WASHINGTON U.S. employers likely stepped up hiring in February, in a sign of labor market strength that could further ease fears the economy is heading into recession and allow the Federal Reserve to gradually raise interest rates this year.
Nonfarm payrolls probably increased by 190,000 jobs last month in the U.S. Labor Department's report due on Friday, with the unemployment rate holding at an eight-year low of 4.9 percent, according to a Reuters survey of economists.
The labor market gained 151,000 jobs in January, after the warmest temperatures in years boosted hiring in weather-sensitive sectors like construction, helping payrolls to rise by an average 279,000 jobs per month in the fourth quarter last year.
"The employment data should reinforce that the recession debate is premature and overdone, and could strengthen the case for the Fed not waiting too long," said Ryan Sweet, senior economist at Moody's Analytics in Westchester, Pennsylvania.

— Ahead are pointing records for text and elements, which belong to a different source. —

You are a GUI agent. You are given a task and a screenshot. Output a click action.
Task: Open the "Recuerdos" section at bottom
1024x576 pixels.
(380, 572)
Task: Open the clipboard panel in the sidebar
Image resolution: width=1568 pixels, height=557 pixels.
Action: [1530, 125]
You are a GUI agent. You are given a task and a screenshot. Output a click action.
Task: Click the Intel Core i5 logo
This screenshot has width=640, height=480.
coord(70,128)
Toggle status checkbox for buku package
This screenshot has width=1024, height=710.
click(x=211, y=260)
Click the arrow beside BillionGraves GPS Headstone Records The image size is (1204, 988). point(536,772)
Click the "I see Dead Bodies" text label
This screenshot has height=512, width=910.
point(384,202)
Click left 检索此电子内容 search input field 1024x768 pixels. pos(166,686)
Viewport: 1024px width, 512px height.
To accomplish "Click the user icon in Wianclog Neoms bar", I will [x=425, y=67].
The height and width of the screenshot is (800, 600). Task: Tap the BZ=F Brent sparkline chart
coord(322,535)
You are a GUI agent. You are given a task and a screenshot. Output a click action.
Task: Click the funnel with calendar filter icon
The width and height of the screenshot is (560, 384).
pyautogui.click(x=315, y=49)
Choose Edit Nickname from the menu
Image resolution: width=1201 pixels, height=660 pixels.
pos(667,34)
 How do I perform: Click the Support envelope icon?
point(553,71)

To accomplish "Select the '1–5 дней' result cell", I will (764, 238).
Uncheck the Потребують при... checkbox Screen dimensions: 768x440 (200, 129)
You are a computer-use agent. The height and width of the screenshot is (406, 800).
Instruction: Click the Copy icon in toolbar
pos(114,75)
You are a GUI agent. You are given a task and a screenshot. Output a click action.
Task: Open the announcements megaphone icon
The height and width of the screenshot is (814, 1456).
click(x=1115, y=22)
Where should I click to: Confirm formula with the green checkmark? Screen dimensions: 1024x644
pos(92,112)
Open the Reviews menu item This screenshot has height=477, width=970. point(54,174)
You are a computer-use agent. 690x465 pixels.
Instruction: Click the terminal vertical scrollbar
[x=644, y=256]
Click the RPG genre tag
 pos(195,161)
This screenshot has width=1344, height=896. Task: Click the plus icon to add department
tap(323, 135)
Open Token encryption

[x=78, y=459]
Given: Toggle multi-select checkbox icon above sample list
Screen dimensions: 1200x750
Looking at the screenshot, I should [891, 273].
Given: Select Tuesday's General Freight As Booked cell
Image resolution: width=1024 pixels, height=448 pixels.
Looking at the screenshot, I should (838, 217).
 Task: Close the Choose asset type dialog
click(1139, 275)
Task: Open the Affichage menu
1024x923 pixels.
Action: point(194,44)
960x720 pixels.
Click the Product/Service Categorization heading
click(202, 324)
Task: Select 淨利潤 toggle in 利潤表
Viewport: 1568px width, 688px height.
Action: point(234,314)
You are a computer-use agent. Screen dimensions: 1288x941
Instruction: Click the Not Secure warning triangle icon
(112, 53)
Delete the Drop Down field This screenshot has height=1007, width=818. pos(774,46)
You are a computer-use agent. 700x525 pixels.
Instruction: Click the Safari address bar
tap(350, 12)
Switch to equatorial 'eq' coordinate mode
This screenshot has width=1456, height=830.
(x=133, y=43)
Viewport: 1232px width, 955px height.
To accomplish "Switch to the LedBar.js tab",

Fears of a recession in the wake of poor economic reports in December and slowing growth in China sparked a global stock market rout at the start of the year, causing financial market conditions to tighten.
Financial markets have priced out bets of an interest rate rise at the Fed's March 15-16 policy meeting and the probabilities for rate increases for the rest of the year remain rather small.
Significant data such as consumer and business spending improved strongly in January though, leading to predictions that economic growth in the first quarter could rise by at least a 2.5 percent at an annualized rate. The economy grew at a 1.0 percent pace in the fourth quarter of 2105.
Economists say the improved growth outlook, together with signs of inflation creeping up, could prompt the U.S. central bank to lift borrowing costs in June. The Fed raised its key overnight interest rate in December for the first time in nearly a decade.
SLOWER WAGE GROWTH
There is a risk, however, that payroll gains could come in below expectations after a survey on Thursday showed employment in the services sector fell in February for the first time in two years.
Still, economists say any below-forecast number should not be interpreted as a sign of labor market weakness as companies are struggling to find qualified workers to fill open positions.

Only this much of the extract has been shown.